La Direction du tourisme de la Principauté mène des actions de promotion sur l’Asie en général, par l’intermédiaire du Bureau de représentation du tourisme pour l’Asie en coopération avec la SBM. Situé à Singapour, il travaille avec des agences de voyages haut de gamme. Cela vise notamment une clientèle prestigieuse, à fort pouvoir d’achat, qui vient par exemple séjourner à l’Hôtel de Paris.
La Principauté cherche à renforcer sa visibilité à l’international. Quelles actions concrètes avez-vous mises en œuvre récemment à Pékin ?

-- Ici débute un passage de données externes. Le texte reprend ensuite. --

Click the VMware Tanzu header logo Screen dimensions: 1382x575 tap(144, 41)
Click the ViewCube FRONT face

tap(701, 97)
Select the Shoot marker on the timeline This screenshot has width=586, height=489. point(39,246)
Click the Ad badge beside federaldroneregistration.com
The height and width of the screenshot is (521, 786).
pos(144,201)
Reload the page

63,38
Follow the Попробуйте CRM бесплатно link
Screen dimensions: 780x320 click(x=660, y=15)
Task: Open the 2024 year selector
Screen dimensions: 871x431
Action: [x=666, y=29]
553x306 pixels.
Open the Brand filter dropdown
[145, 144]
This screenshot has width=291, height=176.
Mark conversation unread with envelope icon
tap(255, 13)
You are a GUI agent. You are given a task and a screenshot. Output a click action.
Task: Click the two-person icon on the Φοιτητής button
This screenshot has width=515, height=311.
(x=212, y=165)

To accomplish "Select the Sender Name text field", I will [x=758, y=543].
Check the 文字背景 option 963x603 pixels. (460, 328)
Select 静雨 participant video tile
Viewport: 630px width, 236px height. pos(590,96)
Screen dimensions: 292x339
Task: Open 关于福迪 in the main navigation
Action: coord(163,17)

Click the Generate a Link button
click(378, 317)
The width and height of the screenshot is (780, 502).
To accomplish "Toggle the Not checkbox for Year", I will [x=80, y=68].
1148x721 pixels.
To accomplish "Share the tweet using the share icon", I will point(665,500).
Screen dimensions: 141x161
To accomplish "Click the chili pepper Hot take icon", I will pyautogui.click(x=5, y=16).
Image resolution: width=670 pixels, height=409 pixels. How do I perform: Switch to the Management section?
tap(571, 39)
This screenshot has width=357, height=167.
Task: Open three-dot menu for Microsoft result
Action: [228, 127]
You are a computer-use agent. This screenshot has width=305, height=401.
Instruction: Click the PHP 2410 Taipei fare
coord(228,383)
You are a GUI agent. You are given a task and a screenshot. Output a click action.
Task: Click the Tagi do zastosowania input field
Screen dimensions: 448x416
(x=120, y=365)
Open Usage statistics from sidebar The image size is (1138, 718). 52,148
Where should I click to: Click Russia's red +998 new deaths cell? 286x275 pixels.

Cette année, en plus d’une célébration officielle dans la capitale chinoise, nous organisons un certain nombre d’événements pour marquer le 30e anniversaire de nos relations avec la Chine : un timbre commémoratif, des concerts à Macao et à Pékin par des groupes de musiciens de la Principauté, une exposition à Monaco d’un professeur de dessin chinois qui avait donné des cours à la Princesse Grace.
Nous souhaitons aussi donner un relief particulier à notre mission économique à Shanghai. Au mois de novembre, le MEB participera à la China International Import Expo, la grande exposition internationale de Shanghai qui concerne les entreprises étrangères souhaitant se développer sur le marché chinois.

Vous êtes également ambassadrice pour l’Australie. Comment conciliez-vous votre double accréditation auprès de deux pays aussi éloignés et différents ?
Contrairement à ce que l’on pourrait imaginer, malgré leur éloignement géostratégique, il existe des relations entre la Chine et l’Australie. Sur le plan commercial, il y a de nombreux échanges grâce à leur présence commune dans l’Indo-Pacifique. Le Premier ministre Anthony Albanese s’est déclaré très favorable à la poursuite des relations commerciales et diplomatiques avec la Chine.
La grande différence est évidemment culturelle. L’Australie est plus proche de notre culture occidentale. En deux minutes, vous êtes amis avec tout le monde, ce qui est très anglo-saxon. En Chine, construire une relation est une démarche plus complexe et prend plus de temps. En tant qu’ambassadeurs, les relations avec les consuls sont essentielles pour entretenir ce contact. Nous avons trois consuls en Chine et deux consulats en Australie.
Les incendies et les événements climatiques extrêmes marquent régulièrement l’actualité australienne. Y a-t-il là aussi des coopérations possibles dans la recherche environnementale ou la protection de la biodiversité ?
La Fondation Prince Albert et l’Institut Océanographique travaillent activement avec le gouvernement et le département des relations extérieures. L’île Kangaroo Island, dont la faune est protégée, a été ravagée par les feux en 2020. Monaco a participé à la reforestation de cet endroit et à la réintroduction des koalas, qui ont subi une véritable hécatombe – davantage encore que les kangourous. Monaco travaille aussi à la préservation de la Grande Barrière de corail au large du Queensland.
Quel moment fort ou symbolique de votre mission diplomatique récente aimeriez-vous partager avec nos lecteurs ?
Hormis le sourire accueillant du président Xi Jinping lorsque je lui ai présenté mes lettres de créance, j’ai une autre anecdote avec Charles Leclerc. C’est une vedette en Chine, en raison de ses exploits sportifs mais aussi de ses qualités humaines. Il est également connu comme ambassadeur d’APM Monaco, une marque très appréciée des Chinois. Je l’ai rencontré à Shanghai à l’occasion du GP de Chine et je lui ai dit : « Vous êtes un meilleur ambassadeur que moi, parce que vous êtes beaucoup plus connu ! » C’est un jeune homme sympathique, plutôt humble et respectueux, travailleur et qui réussit dans son domaine. En bref, des vertus chinoises.
La perception positive de Monaco en Chine passe non seulement par le rayonnement de notre pays à l’international, par l’aura de notre Souverain et de sa Famille, mais aussi par des personnalités comme Charles Leclerc : un riche passé historique associé à une image dynamique tournée vers l’avenir.